Seis soldados armados con fusiles, al mando de un sargento, llegaron y sino que fueron de casa en casa decomisando armas de cacería, machetes y hasta cuchillos de cocina, antes de repartir entre los hombres mayores de veintiún años las papeletas azules con los nombres de los candidatos conservadores, y las papelitas rojas con las nombres de los candidatos liberales. La víspera de las elecciones el propio don Apolinar Moscote leyó un bando que prohibía desde la medianoche del sábado, y por cuarenta y ocho horas, la venta de bebidas alcohólicas y la reunión de más de tres personas que no fueron de la misma familia.

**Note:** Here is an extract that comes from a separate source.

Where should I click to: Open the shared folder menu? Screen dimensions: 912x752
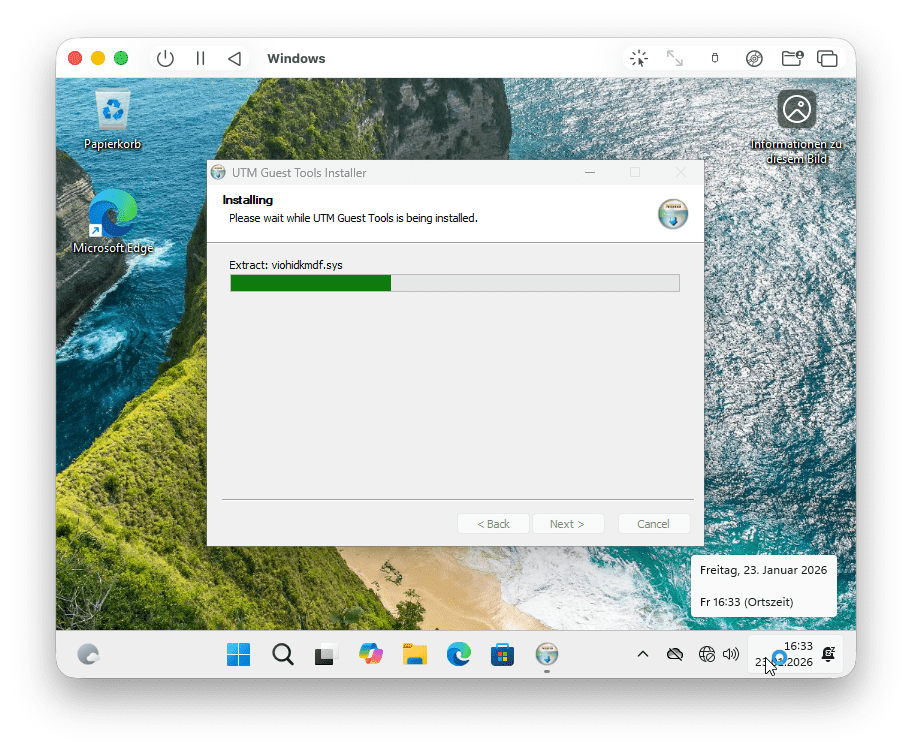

Gabriel García Marquez, Cien años de soledad, p. 121-2

On the eve of the elections Don Apolinar Moscote himself read a decree that prohibited the sale of alcoholic beverages and the gathering together of more than three people who were not of the same family. The elections took place without incident. At eight o’clock on Sunday morning a wooden ballot box was set up in the square, which was watched over by the six soldiers. The voting was absolutely free, as Aureliano himself was able to attest since he spent almost the entire day with his father-in-law seeing that no one voted more than once. At four in the afternoon a roll of drums in the square announced the closing of the polls and Don Apolinar Moscote sealed the ballot box with a label crossed by his signature. That night, while he played dominoes with Aureliano, he ordered the sergeant to break the seal in order to count the votes. There were almost as many red ballots as blue, but the sergeant left only ten red ones and made up the difference with blue ones. Then they sealed the box again with a new label and the first thing on the following day it was taken to the capital of the province.

“The liberals will go to war,” Aureliano said. Don Apolinar concentrated on his dominoes. “If you’re saying that because of the switch in ballots, they won’t,” he said. “We left a few red ones in so there won’t be any complaints.” Aureliano understood then the disadvantages of being in the opposition. “If I were a Liberal,” he said, “I’d go to war over those ballots.” His father-in-law looked at him over his glasses.

“Come now, Aurelito,” he said. “If you were a Liberal, son-in-law or no, you wouldn’t have seen us switch them.”